In the present study, V. fischeri, V. harveyi, and V.-harveyi-related species were the luminous bacteria isolated with the selected hydrozoans and bryozoan. V. harveyi is almost ecologically identical to V. fischeri. Almashanu et al. [2] observed that the β subunit of V. fischeri luciferase forms active enzyme with the α subunit of V. harveyi luciferase showing the affinity of these two bacterial species. This result supports the specificity of the interaction observed in our study between these luminous bacteria and the investigated invertebrates: in fact, among the strains of luminous bacteria, only V. fischeri, V. harveyi, and V.-harveyi-related species were found on the surfaces of the examined invertebrates. Moreover, quantitative analyses demonstrated that luminous vibrios represent a conspicuous component of the total culturable bacteria colonizing the surface of A. octodonta (about 20% of the total count). This conclusion was consistent with the result of the PCR–SSCP analysis of 16S rRNA gene pool of the local bacterial community. In addition to bacteria belonging to the Vibrio core group (including the luminous V.-harveyi-related strain AO1), this analysis revealed the presence of at least two additional uncultivated microorganisms phylogenetically distant from any known species (bands b or d) or bacterial division (band a; Fig. 5). It is noteworthy that PCR–SSCP patterns were very similar irrespective of the sampling time (May to November). Thus, as observed for V. fischeri and the Hawaiian bobtail squid E. scolopes, also in the case of A. octodonta, the relationship between luminous V.-harveyi-related species and this hydroid is highly specific. This issue was also supported by scanning electron microscopy images demonstrating the colonization of this hydroid perisarc by vibrios (Fig. 6a).

The ancestral position of the Hydrozoa with respect to the Metazoa [9] suggests that these invertebrates functioned from the past until now as habitat “islands” providing a unique set of environmental conditions for the survival of the luminous bacteria isolated over the time [50]. The possibility of using chitin as a feeding substrate evidently exploited other chitin-coated Metazoa, from the Crustacea (as is well known for copepods) to the Bryozoa (as shown here).

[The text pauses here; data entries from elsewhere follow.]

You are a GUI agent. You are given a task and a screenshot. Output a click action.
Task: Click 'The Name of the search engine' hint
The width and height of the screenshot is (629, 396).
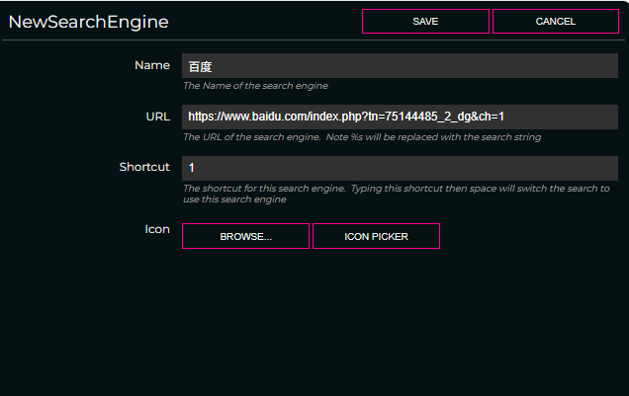tap(255, 86)
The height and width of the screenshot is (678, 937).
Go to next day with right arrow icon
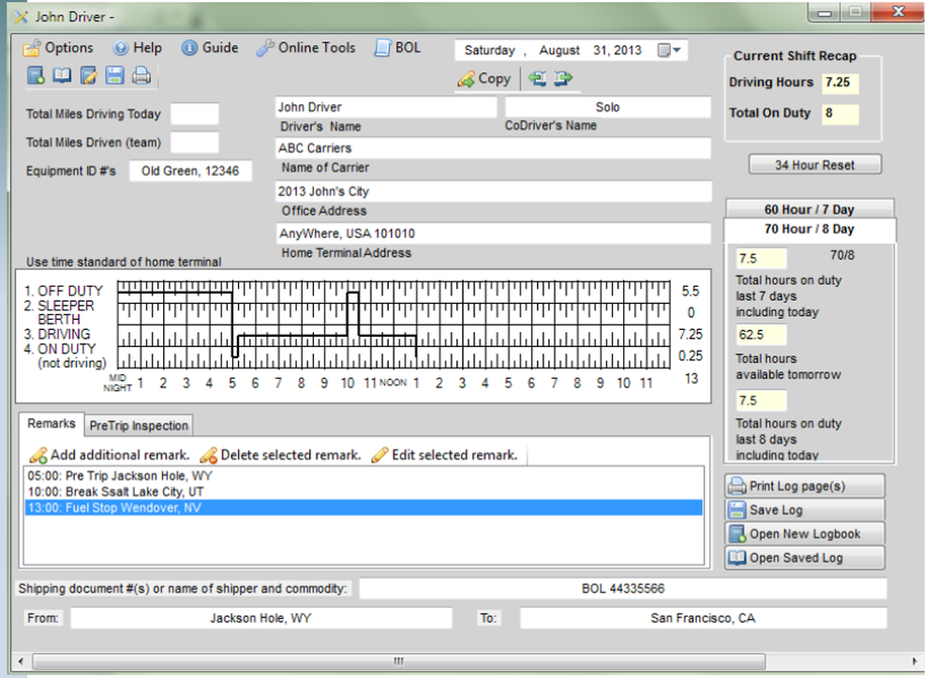(x=562, y=79)
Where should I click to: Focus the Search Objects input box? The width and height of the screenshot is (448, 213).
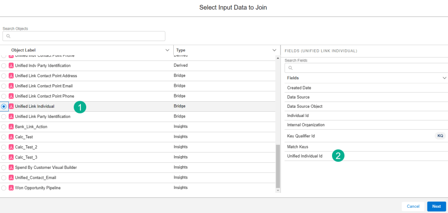pyautogui.click(x=84, y=36)
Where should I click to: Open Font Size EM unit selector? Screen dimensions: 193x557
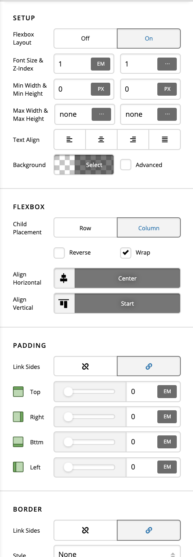coord(101,64)
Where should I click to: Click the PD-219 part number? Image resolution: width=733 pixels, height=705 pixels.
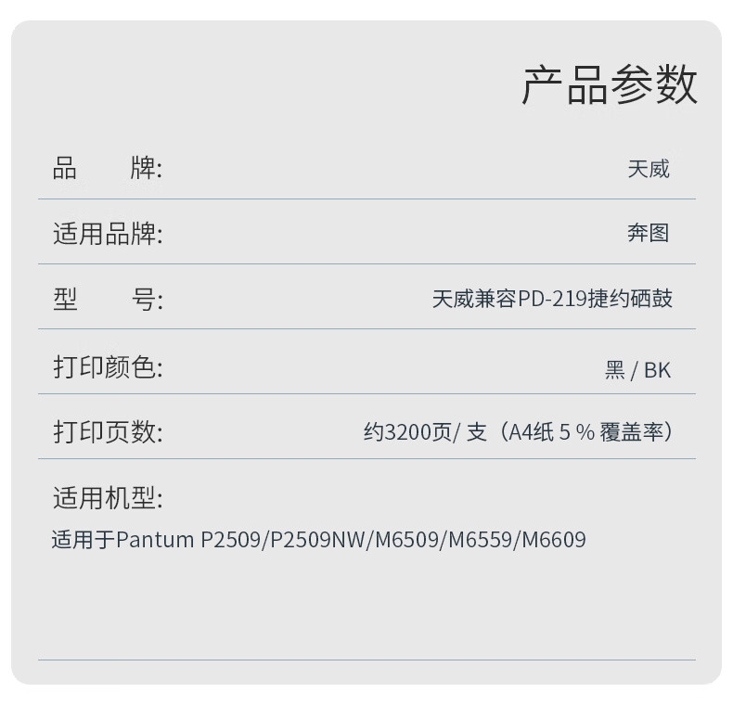553,299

Further studies will be undertaken to investigate the molecular mechanisms involved in such host–bacteria relationships and to better understand whether the interaction observed is only related to chitin utilization by V. fischeri, V. harveyi, and the V.-harveyi-related species (parasitic association) or if it has also an ecological role for the examined hydrozoan and bryozoan species. None of the invertebrate species studied, in fact, is able to emit its own light. Thus, the presence of luminous bacteria, able to emit light continuously, probably provides a behaviorally useful light source (symbiotic association) as already suggested [50].

Furthermore, both luminous bacterial isolated are considered opportunistic pathogens, as suggested by the name of the disease commonly referred to as luminous vibriosis: the expression of luminescence has long been associated with the virulence in pathogenic strains of these bacteria. In particular, V. harveyi is now known to cause mass mortalities in several marine organisms including pearl oysters (Pinctada maxima) [39], fish (Solea senegalensis) [64], sea horses (Hippocampus sp.) [1], and lobsters (Panulirus homarus) [26]. Virulence in V. harveyi has been attributed the production of an extracellular protein referred to as toxin T1 [40]. V. harveyi and V. fischeri, together with other luminous vibrios, have been involved in disease outbreaks in shrimp larviculture facilities [31] and, to a lesser extent, in grow-out ponds [32] as well as penaeid prawn farms across the world [57]. In this framework, the interaction between luminous bacteria with A. kirchenpaueri, A. octodonta, A. tubiformis, H. diaphana, P. setacea, V. halecioides, and M. truncata might have epidemiological implications because these hydrozoan and bryozoan species are widely distributed in the Mediterranean Sea and might constitute natural reservoirs of the pathogens for marine organisms.

Moreover, the interaction between the above-mentioned invertebrates and luminous bacteria provides an unusually tractable system for studying the evolution of these relationships because the selected species have a wide biogeographic distribution.